Wednesday, April 29, 2009

The Journey

The air, redolent with the stench of burned meat, stale smoke and vomit, swirled slightly as the door opened. A harsh ray of sunshine from the doorway slashed across her face, highlighting the bleary redness of her eyes and the bags under them. She feebly tried to hold up one hand to block the light, but before she could react, the door slammed shut and she sighed weakly. She knew that she should stand up from her pallet on the floor, but she’d been drinking quite heavily for hours, and was quite certain that her legs wouldn’t hold her weight, thin though she was. She craned her neck up, trying to see who had come in to her room, but had so much difficulty focusing her eyes that she gave up and let her head fall back down to the sack of rags she was using as a pillow.

“Phaw! What a stench!” She knew that she recognized that voice, but just didn’t care enough to organize her thoughts long enough to pin it down.
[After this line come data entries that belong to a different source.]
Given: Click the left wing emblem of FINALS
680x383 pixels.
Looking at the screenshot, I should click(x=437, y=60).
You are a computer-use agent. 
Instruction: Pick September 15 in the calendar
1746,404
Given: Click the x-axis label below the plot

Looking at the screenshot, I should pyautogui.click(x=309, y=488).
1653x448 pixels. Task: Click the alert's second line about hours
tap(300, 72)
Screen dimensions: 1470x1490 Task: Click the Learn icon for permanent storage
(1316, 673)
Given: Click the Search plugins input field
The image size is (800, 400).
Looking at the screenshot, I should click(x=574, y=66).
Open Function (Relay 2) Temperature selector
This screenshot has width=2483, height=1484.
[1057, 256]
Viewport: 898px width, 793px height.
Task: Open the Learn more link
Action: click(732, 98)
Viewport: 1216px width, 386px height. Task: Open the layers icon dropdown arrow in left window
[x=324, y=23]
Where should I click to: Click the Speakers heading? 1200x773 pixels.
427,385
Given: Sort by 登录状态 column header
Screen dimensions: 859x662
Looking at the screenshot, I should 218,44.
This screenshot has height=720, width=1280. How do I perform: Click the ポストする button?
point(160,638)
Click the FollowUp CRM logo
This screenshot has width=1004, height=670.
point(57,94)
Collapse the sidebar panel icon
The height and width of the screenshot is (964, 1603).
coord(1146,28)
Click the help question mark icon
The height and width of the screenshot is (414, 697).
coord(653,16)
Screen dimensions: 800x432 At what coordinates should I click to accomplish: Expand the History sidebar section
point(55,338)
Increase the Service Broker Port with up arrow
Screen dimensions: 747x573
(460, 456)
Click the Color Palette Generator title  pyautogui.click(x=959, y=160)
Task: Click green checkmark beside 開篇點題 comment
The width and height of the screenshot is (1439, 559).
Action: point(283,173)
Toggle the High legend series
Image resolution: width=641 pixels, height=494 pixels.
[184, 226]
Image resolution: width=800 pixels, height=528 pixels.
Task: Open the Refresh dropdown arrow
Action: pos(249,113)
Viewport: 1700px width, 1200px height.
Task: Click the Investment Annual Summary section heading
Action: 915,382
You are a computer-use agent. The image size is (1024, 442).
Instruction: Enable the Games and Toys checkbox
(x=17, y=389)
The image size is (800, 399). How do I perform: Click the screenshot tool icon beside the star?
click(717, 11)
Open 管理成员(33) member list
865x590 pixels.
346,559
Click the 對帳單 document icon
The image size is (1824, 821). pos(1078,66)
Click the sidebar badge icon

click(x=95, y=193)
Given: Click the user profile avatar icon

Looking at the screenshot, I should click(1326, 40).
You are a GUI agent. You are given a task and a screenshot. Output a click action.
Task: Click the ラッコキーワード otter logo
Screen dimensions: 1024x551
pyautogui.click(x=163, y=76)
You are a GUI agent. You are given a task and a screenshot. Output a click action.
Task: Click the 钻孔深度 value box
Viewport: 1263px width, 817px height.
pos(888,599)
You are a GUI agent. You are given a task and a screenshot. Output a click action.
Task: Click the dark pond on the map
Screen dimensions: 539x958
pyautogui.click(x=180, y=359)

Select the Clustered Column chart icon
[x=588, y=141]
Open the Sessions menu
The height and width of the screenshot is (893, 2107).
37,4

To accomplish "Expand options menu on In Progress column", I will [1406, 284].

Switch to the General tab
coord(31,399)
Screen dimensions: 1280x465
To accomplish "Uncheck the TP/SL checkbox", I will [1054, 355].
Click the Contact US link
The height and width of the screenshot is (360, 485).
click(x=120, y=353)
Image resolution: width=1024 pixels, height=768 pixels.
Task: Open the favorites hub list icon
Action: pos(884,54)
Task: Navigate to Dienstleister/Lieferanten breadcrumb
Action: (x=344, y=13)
“Damn it, this room is going to need to be fumigated and bleached before I can rent it out again. Where’s my farging gold?” Again, the voice cut through the fog of her alcohol induced haze, making her head pound and her stomach churn.

Gold? She’d gotten some this morning. She’d been given 10 gold by that merchant off the ship… he’d said he liked his women skinny. She shivered just thinking about his touch, and the way he had smelled. But his gold was good, and she had rent to pay. Weakly she waved her hand towards her pouch on the rickety table. “Sheesh… yer… rent’s right there.”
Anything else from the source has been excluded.